▼
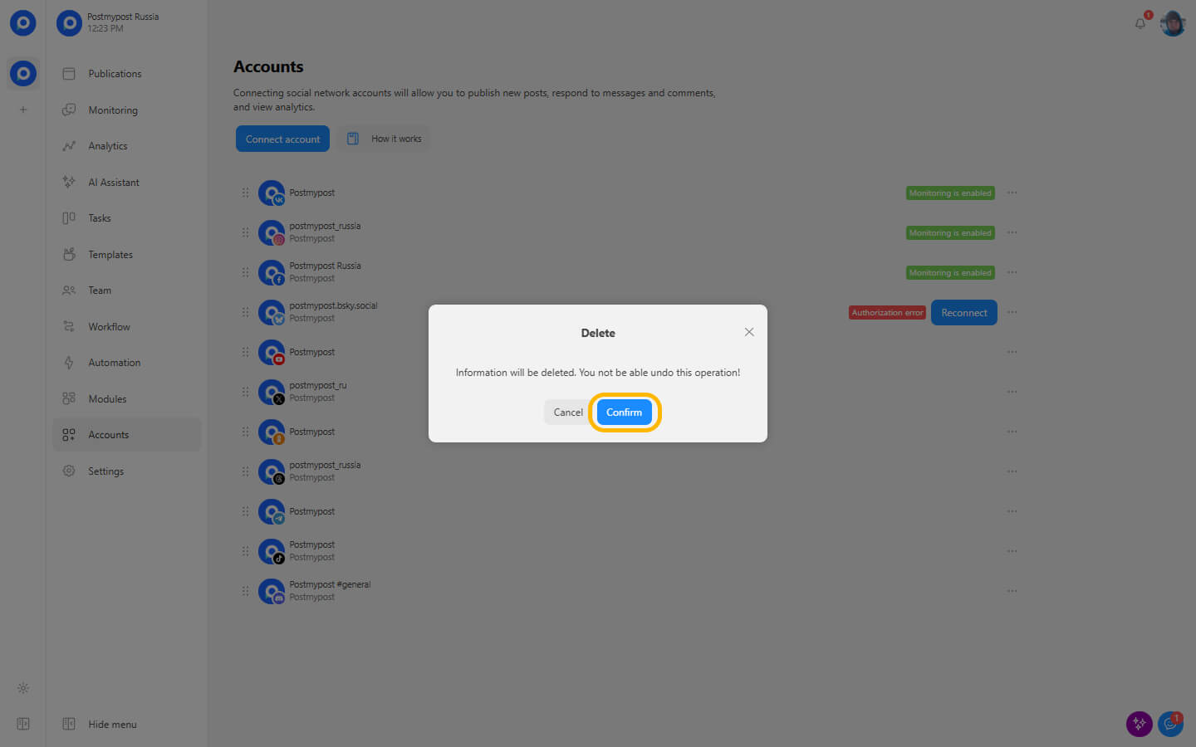Grab drag handle of postmypost_ru account
This screenshot has width=1196, height=747.
245,392
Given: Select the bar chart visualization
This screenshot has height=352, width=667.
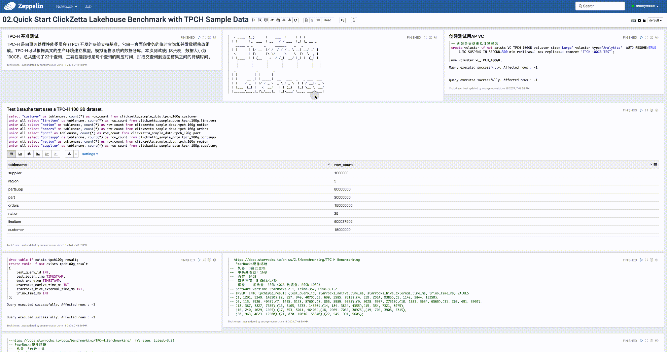Looking at the screenshot, I should (20, 154).
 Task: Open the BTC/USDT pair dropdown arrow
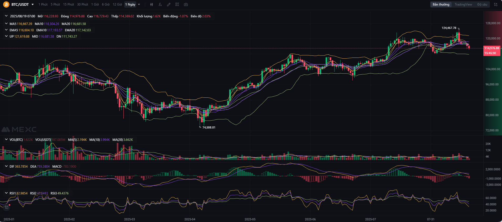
▲
▸ **Directions**
Recast the records above as a numbered list with one line per item, skipping blank lines and omitting the pictures.

▸ **Task answer**
1. Grab drag handle of postmypost_ru account
2. This screenshot has width=1196, height=747.
3. 245,392
4. Given: Select the bar chart visualization
5. This screenshot has height=352, width=667.
6. Looking at the screenshot, I should (20, 154).
7.  Task: Open the BTC/USDT pair dropdown arrow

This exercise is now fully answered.